The deal follows the big announcement two weeks ago that two of the world’s largest shipping carriers MSC and CMA-CGM signed up as TradeLens members. Both of them are in the world’s top five. Apart from Maersk, other shipping members include Maersk subsidiary Hamburg Sud as well as the world’s tenth and eleventh largest carriers Pacific International Lines (PIL) and Israeli shipper ZIM.
If all the members use TradeLens for every shipment, then it would represent almost half of the world’s container cargo.
The Russian agreement was signed by Maersk CEO Søren Skou and Russia’s Deputy Transport Minister Mr. Yuriy Tsvetkov. The aim is to digitize the document flow of the transport business within Russia, starting with a pilot with the Port of St Petersburg.
“The main result of the implementation of TradeLens, according to our expectations, should be an increase in the transparency of the Contracting procedure by distributing information about supply and demand, conditions and operations between many participants of the transport and logistics processes,” said Mr. Yuriy Tsvetkov at the signing ceremony.
Hence members can view the data as the cargo moves around the globe, including interactions with regulatory authorities.
TradeLens is a little unusual in that it’s not a joint venture. Instead, IBM and Maersk may each sign up licensees and earn revenues from the clients they enlist.
So far the platform has more than 100 members, and has processed over ten million discrete shipping “events” and thousands of documents each week.
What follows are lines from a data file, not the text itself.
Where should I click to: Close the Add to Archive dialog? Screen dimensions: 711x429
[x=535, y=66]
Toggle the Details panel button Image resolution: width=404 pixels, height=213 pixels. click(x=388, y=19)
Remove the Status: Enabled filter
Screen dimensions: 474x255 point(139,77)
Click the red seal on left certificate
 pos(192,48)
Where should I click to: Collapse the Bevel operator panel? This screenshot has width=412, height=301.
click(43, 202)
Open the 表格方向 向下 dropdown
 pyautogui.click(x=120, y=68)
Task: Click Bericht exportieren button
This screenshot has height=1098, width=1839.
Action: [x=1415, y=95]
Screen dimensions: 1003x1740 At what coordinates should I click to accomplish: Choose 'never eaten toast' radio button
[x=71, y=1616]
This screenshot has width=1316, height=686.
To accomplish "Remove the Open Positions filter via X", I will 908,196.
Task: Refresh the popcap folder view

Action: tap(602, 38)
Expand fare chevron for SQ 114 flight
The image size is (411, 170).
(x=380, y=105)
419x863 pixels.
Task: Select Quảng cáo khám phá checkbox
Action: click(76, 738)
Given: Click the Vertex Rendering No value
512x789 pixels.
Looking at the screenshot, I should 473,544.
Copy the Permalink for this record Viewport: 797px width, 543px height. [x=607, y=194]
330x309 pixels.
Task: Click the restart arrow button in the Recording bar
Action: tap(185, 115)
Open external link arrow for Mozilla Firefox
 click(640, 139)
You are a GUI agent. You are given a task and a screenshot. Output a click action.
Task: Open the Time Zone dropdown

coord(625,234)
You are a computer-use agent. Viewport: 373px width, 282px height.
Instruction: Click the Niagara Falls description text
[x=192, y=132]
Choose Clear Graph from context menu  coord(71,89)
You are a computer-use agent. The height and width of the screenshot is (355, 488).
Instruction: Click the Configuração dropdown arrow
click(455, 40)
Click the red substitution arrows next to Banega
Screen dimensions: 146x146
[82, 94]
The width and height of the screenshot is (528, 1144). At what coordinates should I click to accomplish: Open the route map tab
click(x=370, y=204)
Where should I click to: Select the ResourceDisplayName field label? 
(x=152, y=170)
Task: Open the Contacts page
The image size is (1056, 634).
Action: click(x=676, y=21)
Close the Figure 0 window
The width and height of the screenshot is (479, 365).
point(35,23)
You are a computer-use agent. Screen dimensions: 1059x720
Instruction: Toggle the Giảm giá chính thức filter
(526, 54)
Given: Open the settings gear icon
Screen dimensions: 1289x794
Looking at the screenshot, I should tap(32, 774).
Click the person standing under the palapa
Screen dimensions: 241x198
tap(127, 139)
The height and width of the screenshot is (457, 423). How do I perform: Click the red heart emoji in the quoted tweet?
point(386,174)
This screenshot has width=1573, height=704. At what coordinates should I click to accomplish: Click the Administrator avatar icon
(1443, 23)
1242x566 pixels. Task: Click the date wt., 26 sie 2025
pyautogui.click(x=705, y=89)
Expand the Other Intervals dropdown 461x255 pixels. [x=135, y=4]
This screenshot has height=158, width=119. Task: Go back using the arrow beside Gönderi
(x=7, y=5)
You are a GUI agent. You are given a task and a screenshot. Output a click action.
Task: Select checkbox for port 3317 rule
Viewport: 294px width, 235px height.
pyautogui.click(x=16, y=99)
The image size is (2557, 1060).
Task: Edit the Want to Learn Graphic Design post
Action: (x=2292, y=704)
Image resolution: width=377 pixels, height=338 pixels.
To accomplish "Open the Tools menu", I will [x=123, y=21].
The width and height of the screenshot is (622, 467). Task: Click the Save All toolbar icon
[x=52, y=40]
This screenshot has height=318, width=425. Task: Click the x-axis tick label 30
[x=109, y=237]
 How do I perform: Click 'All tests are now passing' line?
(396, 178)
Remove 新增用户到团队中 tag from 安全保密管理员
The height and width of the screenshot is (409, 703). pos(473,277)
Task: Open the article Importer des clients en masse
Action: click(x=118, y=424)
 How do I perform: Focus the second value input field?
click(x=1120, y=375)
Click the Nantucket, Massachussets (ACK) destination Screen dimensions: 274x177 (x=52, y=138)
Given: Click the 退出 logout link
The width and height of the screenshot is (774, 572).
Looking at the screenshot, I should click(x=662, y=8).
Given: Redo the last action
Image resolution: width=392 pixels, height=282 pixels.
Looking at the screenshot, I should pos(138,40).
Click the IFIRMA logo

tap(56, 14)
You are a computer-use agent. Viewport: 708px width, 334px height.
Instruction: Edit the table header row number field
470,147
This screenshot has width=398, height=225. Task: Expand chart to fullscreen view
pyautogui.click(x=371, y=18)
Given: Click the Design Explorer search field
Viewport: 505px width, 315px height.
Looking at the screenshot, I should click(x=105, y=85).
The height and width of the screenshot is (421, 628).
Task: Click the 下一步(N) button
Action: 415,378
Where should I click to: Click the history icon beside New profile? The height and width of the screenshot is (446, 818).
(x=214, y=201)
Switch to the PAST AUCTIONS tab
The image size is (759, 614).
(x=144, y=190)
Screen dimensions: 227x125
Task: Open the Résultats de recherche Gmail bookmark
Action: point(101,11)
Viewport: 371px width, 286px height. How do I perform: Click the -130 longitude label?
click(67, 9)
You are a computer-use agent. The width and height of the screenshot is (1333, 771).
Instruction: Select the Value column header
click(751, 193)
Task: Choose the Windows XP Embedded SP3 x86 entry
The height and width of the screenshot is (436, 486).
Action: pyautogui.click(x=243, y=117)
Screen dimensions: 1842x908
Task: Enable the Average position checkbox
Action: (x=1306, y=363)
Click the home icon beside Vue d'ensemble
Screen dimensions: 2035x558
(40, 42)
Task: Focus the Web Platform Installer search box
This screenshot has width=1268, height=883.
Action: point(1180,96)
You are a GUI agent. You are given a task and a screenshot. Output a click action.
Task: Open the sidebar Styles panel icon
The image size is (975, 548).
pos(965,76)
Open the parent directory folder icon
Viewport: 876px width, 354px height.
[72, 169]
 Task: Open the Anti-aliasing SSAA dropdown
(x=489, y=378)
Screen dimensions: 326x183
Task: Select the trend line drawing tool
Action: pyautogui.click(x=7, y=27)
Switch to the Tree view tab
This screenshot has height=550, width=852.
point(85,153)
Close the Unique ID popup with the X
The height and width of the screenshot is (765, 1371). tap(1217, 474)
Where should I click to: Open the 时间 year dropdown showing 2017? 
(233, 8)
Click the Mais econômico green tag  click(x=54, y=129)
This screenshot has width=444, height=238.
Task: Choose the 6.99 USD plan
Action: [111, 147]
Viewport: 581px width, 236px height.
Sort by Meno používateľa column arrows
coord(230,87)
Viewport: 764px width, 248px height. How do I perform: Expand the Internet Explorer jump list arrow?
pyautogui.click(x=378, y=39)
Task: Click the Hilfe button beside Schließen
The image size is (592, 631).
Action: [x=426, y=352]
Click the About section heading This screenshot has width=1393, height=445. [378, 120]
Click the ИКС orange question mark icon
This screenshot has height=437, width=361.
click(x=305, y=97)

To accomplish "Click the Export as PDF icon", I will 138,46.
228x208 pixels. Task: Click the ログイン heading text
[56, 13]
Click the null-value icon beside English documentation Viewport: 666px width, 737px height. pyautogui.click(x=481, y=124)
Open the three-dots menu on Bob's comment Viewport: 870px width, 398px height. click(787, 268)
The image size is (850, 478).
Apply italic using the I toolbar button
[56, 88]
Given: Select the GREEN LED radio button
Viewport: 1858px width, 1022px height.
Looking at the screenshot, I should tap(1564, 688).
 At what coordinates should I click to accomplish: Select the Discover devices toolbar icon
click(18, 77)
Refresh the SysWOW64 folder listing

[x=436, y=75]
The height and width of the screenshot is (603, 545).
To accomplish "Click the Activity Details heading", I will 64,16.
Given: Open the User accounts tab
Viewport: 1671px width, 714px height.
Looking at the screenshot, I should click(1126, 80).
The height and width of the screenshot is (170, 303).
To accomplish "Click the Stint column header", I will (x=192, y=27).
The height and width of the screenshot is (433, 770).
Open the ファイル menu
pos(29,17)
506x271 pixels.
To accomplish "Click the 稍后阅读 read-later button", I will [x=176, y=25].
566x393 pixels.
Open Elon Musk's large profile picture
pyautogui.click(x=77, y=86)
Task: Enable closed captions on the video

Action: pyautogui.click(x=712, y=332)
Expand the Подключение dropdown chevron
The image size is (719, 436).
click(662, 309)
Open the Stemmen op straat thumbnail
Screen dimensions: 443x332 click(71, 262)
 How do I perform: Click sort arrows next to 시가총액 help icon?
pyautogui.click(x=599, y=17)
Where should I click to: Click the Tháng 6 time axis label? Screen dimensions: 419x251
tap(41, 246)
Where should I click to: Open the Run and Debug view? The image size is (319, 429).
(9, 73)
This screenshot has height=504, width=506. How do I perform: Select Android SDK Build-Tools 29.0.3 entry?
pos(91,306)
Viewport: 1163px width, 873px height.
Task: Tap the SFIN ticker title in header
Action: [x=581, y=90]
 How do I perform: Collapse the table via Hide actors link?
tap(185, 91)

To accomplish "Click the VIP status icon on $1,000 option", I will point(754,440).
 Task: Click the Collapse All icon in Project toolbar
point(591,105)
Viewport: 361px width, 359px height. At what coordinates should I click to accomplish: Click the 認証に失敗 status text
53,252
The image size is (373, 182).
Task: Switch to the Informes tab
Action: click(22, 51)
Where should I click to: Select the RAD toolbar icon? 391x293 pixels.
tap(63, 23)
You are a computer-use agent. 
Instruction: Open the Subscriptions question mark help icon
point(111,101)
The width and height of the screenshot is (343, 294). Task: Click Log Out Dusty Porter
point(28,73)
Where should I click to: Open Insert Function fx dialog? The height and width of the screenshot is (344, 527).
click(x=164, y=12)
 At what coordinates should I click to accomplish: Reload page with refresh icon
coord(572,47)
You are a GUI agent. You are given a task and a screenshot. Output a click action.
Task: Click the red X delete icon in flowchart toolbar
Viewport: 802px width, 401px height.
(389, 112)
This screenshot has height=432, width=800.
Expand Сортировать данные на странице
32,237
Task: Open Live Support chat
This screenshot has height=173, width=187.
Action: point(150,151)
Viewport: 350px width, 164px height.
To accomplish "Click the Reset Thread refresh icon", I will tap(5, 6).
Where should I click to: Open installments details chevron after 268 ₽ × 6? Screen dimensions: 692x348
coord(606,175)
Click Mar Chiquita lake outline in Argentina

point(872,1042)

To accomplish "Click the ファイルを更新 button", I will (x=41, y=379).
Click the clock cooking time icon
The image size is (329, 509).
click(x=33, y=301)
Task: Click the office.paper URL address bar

The Port of St Petersburg is in good company as TradeLens already boats numerous major port members who have piloted the system. These include PSA Singapore, International Container Terminal Services Inc, Patrick Terminals, Modern Terminals in Hong Kong, Port of Halifax, Port of Rotterdam, Port of Bilbao, PortConnect, PortBase, Port of Marseille, Spanish sports in Valencia and Algeciras and terminal operators Holt Logistics at the Port of Philadelphia and Maersk-owned APM Terminals’ network.